▶ Exercise inputs
________________________________________

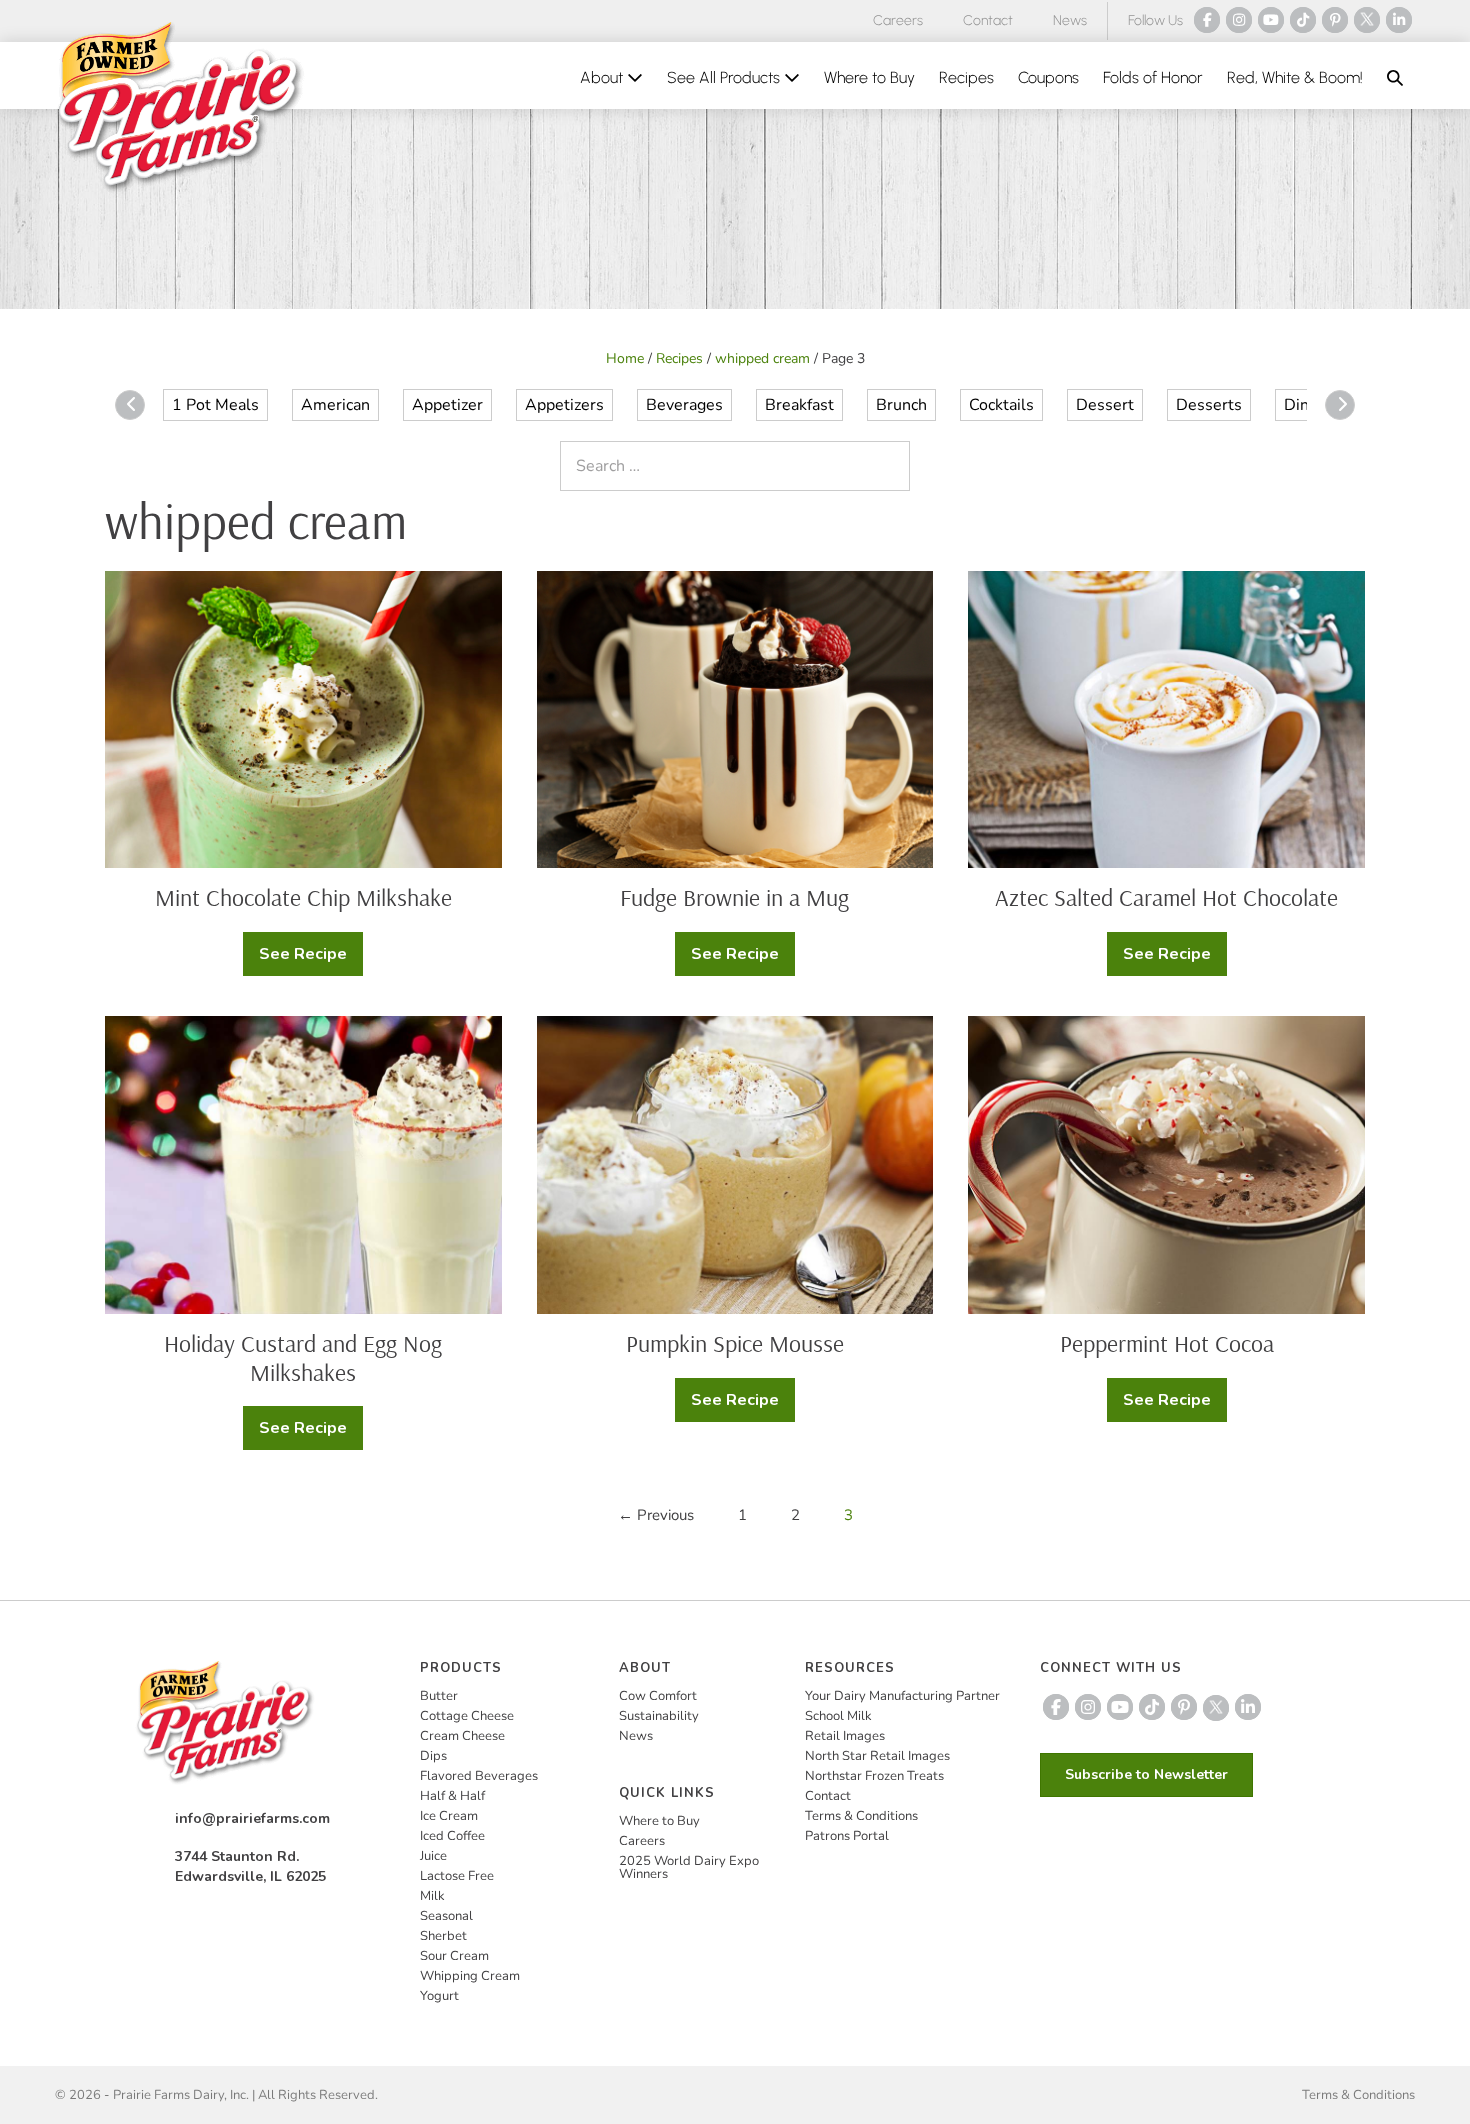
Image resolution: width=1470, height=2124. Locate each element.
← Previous (656, 1515)
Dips (433, 1756)
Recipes (966, 77)
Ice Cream (449, 1816)
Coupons (1048, 77)
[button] (1395, 78)
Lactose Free (457, 1876)
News (1070, 20)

________________________________________

Omitting all images, print the listing exactly.

Image resolution: width=1470, height=2124. Locate each element.
← Previous (656, 1515)
Dips (433, 1756)
Recipes (966, 77)
Ice Cream (449, 1816)
Coupons (1048, 77)
[button] (1395, 78)
Lactose Free (457, 1876)
News (1070, 20)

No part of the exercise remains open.